— START OF RECORDED INFORMATION —
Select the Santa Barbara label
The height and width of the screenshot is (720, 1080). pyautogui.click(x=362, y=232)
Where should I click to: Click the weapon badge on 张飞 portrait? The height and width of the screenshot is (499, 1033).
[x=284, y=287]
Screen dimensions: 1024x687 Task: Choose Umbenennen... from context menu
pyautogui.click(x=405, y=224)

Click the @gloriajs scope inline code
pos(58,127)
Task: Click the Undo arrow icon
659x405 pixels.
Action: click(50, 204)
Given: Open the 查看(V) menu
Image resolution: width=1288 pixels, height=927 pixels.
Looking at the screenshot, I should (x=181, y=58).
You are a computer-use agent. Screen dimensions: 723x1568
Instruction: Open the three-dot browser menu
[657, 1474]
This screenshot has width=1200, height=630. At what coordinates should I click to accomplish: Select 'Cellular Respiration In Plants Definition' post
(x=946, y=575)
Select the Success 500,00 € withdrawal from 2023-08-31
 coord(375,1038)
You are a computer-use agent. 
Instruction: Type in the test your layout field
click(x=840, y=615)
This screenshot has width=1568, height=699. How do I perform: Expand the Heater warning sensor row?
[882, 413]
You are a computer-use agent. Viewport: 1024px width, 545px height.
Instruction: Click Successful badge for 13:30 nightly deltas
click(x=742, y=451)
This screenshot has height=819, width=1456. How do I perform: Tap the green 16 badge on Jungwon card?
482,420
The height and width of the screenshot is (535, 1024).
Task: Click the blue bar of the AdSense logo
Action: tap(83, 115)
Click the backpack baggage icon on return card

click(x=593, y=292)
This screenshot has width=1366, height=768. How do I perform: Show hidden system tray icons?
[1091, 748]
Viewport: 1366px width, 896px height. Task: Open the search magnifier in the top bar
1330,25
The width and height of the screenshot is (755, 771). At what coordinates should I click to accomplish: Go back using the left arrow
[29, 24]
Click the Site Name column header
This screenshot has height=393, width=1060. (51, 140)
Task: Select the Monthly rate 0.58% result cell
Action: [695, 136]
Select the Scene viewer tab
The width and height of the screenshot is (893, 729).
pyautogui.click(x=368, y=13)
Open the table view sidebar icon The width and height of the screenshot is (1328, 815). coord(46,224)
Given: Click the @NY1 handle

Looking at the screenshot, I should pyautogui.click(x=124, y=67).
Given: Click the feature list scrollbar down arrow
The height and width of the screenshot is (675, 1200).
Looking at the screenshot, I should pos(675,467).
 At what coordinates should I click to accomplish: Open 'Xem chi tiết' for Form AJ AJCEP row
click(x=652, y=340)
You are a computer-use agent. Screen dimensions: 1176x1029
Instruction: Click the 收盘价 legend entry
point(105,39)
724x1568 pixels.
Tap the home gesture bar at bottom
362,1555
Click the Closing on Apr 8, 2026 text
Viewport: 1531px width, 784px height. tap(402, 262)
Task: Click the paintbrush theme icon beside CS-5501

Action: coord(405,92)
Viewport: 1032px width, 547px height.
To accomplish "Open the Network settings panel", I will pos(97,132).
— END OF RECORDED INFORMATION —
[TASK DIRECTIONS]
Write out the listing above from its beginning down through the line containing "click(x=742, y=451)", switching "Instruction" to "Directive" wherever it occurs and leaving everything else unchanged.

[EXERCISE SOLUTION]
Select the Santa Barbara label
The height and width of the screenshot is (720, 1080). pyautogui.click(x=362, y=232)
Where should I click to: Click the weapon badge on 张飞 portrait? The height and width of the screenshot is (499, 1033).
[x=284, y=287]
Screen dimensions: 1024x687 Task: Choose Umbenennen... from context menu
pyautogui.click(x=405, y=224)

Click the @gloriajs scope inline code
pos(58,127)
Task: Click the Undo arrow icon
659x405 pixels.
Action: click(50, 204)
Given: Open the 查看(V) menu
Image resolution: width=1288 pixels, height=927 pixels.
Looking at the screenshot, I should (x=181, y=58).
You are a computer-use agent. Screen dimensions: 723x1568
Directive: Open the three-dot browser menu
[657, 1474]
This screenshot has width=1200, height=630. At what coordinates should I click to accomplish: Select 'Cellular Respiration In Plants Definition' post
(x=946, y=575)
Select the Success 500,00 € withdrawal from 2023-08-31
 coord(375,1038)
You are a computer-use agent. 
Directive: Type in the test your layout field
click(x=840, y=615)
This screenshot has width=1568, height=699. How do I perform: Expand the Heater warning sensor row?
[882, 413]
You are a computer-use agent. Viewport: 1024px width, 545px height.
Directive: Click Successful badge for 13:30 nightly deltas
click(x=742, y=451)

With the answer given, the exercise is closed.